Una de las más importantes pérdidas que existen en torno al hecho de crecer y de sufrir esa transformación de niña a adulta es la manera de jugar. Cuando se es pequeña, lo único que importa es apenas se sale de la cama o quizás aún en ella, empezar a crear un nuevo juego. No se comprende entonces la rutina de tener que bañarse y vestirse con tantas prendas que todo lo hacen difícil y aburrido.
A medida que se crece, se van perdiendo las formas tradicionales del juego, sin embargo, éste sigue viviendo en todos nosotros de diferentes maneras. No deja de sorprenderme la cantidad de juegos de naipes virtuales, el clásico solitario de antaño que jugaba de manera impenitente en la mesa del comedor sobre el chal de cuadros rojos, y que hoy veo desplegarse en las pantallas de compañeros de trabajo al menor error de digitación, indicando que detrás de la tarea asignada, reposa la oportunidad de iniciar un nuevo juego.
El juego de los autos masculinos va cambiando y con los años se convierten en autos de verdad que cuidan como objetos preciados. Y las mujeres, con la misma pasión y dedicación con que antaño cuidábamos y vestíamos a nuestras muñecas, perseguimos las liquidaciones de modo de engrosar hasta el hartazgo un vestuario que nunca pareciera ser suficiente.
La enorme cantidad de dispositivos electrónicos hoy permiten a los menores y a medida que crecen, a los adolescentes y adultos, jugar todo el día. Esos rostros serios y de total concentración de hombres de terno y corbata que vemos en todas partes y fijos en la pantalla del celular, la mayoría de la veces, están en plena faena de enviar “pajaritos muy molestos” por el aire con el objeto de destruir la choza en la que se esconden unos odiosos cerdos.
Un comentario completamente aparte merecen los juegos que permiten simular carreras de autos o diferentes deportes, como esquiar en medio de suaves y blancos bosques o jugar un rudo partido de rugby en medio de un estadio lleno, sin salir del living de la casa. Son juegos virtuales, que se han mezclado con la práctica de deportes, como lo ha sido tradicionalmente, y que hablan de esa necesidad enorme que tenemos las personas de jugar.
Lo que no deja de llamarme la atención es que la mayoría de los juegos masculinos, de la misma manera cómo se dieron en la infancia, repitan los modelos militares. Un esquema que también se puede ver de manera grosera en los juegos virtuales, donde siempre el jugador viste los atuendos de un soldado estadounidense y los enemigos, son rusos o árabes.

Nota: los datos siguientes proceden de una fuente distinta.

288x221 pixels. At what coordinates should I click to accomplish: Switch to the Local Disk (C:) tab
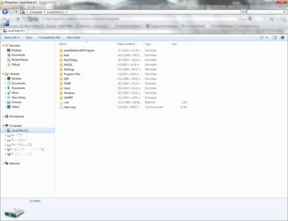[x=14, y=31]
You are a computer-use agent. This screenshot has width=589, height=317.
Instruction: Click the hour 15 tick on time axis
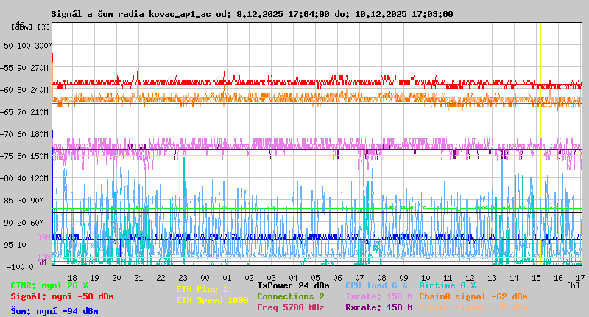click(537, 278)
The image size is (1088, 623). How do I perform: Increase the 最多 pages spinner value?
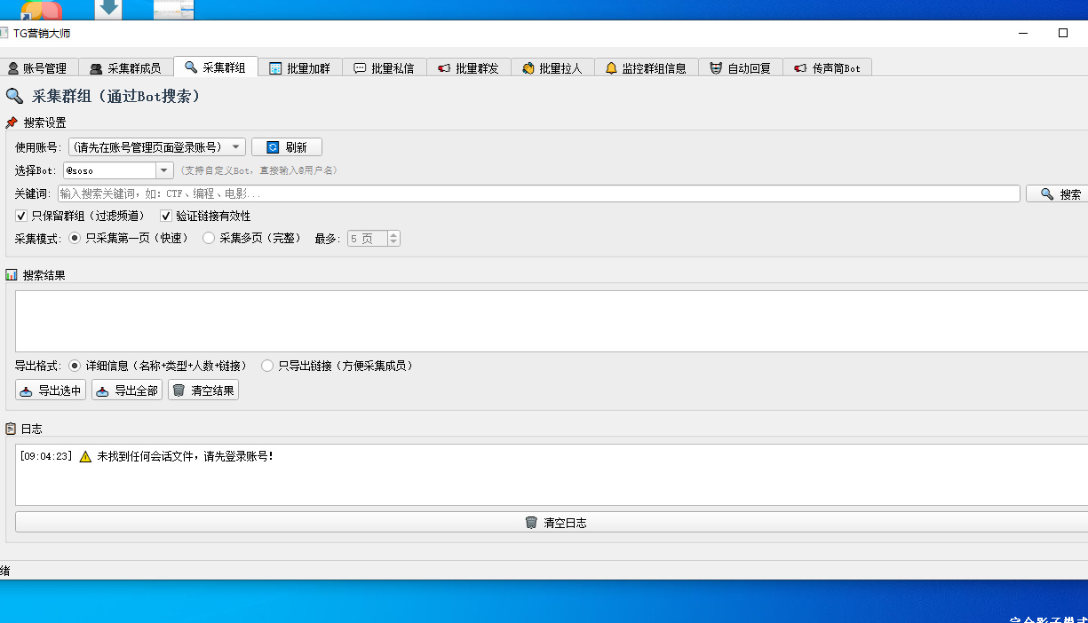393,235
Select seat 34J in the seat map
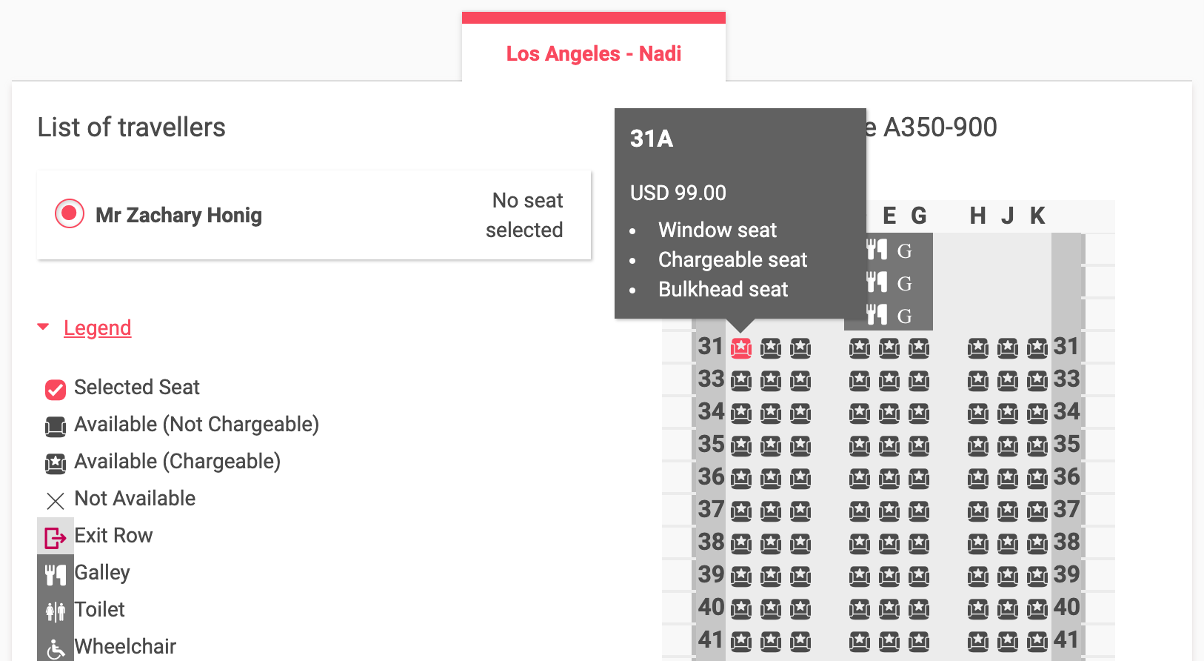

Pero lo que puede llevar a escándalo es que se adopten juegos de guerra en los que adultos premunidos de todas las indumentarias bélicas, como trajes camuflados, antiparras, réplicas exactas de fusiles, rifles de francotirador o revólveres con municiones de mentira, pero no menos dolorosas, practiquen lo que se denomina “airsoft”, en lugares públicos y de claro esparcimiento familiar. El jueguito este consiste como siempre en derrotar a otro, pero dotados de todos los adminículos y reglas que hacen de la práctica de ese juego de origen japonés en la más fiel reproducción de un verdadero enfrentamiento entre bandos enemigos.
Increíble que haya adultos que estén dispuestos a disfrazarse de militares y previo pago ingresar a un verdadero campo de batalla. Como si la vida misma no fuera ya lo suficientemente violenta como para disfrutar con más dosis de ella, al precio de querer “matar”, aunque sea de manera simulada, a los contrincantes, que no son más que otros adultos-niños que buscan elevar sus niveles de adrenalina o simplemente, satisfacer torcidos y reprimidos deseos aniquilar a otros…
Insólito que un jueguito como este se haya realizado en un parque público como el cerro San Cristóbal, desplazando a los habituales deportistas y a las familias que buscan cada fin de semana, la posibilidad de pasear. La sensatez viene del director del Parque Metropolitano, Bernardo Küpfer, quien no lo considera un deporte amigable con la familia y lo rechaza de manera tajante. Y esperamos que se prohíba su práctica de manera expresa, sin embargo, esto sólo implica un traslado de la práctica de este seudo deporte a lugares más cerrados e invisibilizados.
No es debido a una febril y excesiva exposición televisiva, sino que a los hechos que ya han enlutado de manera dramática a sociedades como la noruega y a la misma estadounidense, que hacen temer que esto pueda suceder algún día en Chile. Los síntomas están a la vista y si como sociedad no logramos ver la enfermedad que se incuba, después sólo podremos lamentarnos. El juego es parte esencial de nuestra vida, pero estos juegos de guerra son otra cosa. No son juegos de grandes, como han querido llamarlos, son prácticas violentas y crueles, que de tanto ejercitarlas, alguna cabeza perdida querrá llevarlas a la realidad.